Photo by Lauren Kirchmaier

Photo by Lauren Kirchmaier

This easy, five-ingredient recipe is portable and packed with your favorite greens and healthy fats. Featuring kale, coconut butter, and avocado, these bliss balls are perfect to prep in advance for an easy and satisfying snack that can give you that extra boost of energy when you need it most! This recipe comes to us by way of Lauren Kirchmaier of Flora & Vino.
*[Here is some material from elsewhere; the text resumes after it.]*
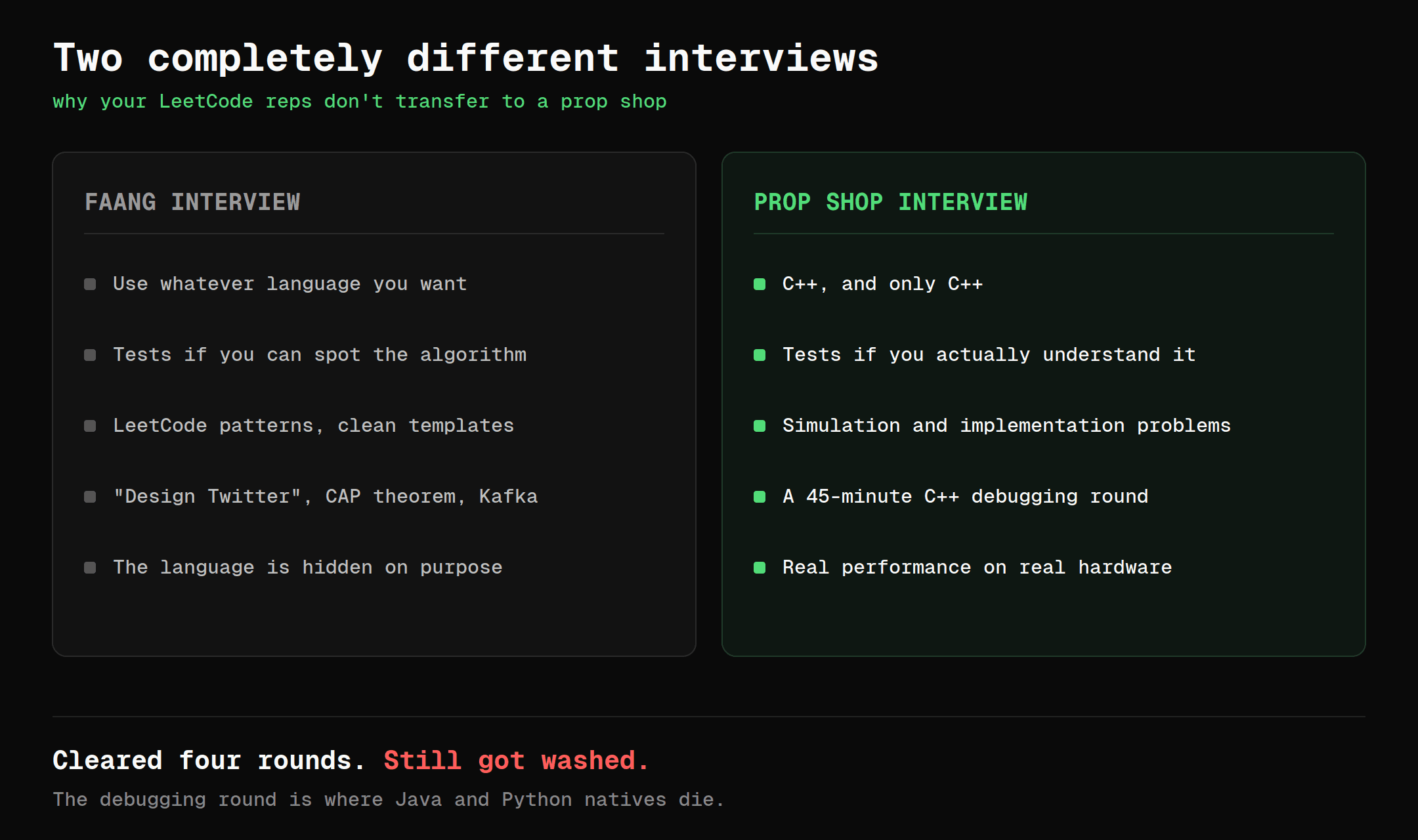The height and width of the screenshot is (840, 1418).
Task: Click the "FAANG INTERVIEW" card heading
Action: click(x=192, y=202)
  • 2 scoops vanilla protein powder (or sub coconut or almond flour)
  • 1 c chopped Imperfect spinach and/or kale
  • 1 Imperfect avocado
  • 2/3 c coconut butter
  • 1/4 c unrefined sugar
  • 1/2 c hemp hearts (optional)


  • To soften your coconut butter, add the entire jar to a bowl of hot water in the sink and allow it to sit for 15-30 minutes, changing the water if it gets cold. Remove from the water and check the consistency by stirring with a knife and adding back to the water if it needs more heat to soften. Smoother coconut butter is best for this recipe.
  • Add coconut butter and all remaining ingredients to a high speed blender or food processor and pulse until well combined, scraping down the sides as needed to recombine. You want to ensure all of the leafy greens are broken down and smooth in the mixture. This process may take several minutes.
  • Transfer mixture to a mixing bowl and freeze for 30 minutes.
  • After 30 minutes, roll chilled dough into ~1.5 TBS balls. Enjoy!

Recipe Notes and Variations

We recommend making extra and keeping them in the fridge for 5-7 days or freeze for long term storage! Hemp hearts are a a fantastic source of healthy fats and make for a delicious, nutty addition to these bliss balls. Roll in 1/2 c hemp hearts to the chilled dough. You can always substitute hemp seeds, chia seeds, or flaxseeds if you like.  If you don't have coconut butter, you can use coconut oil, although the texture will turn out slightly differently.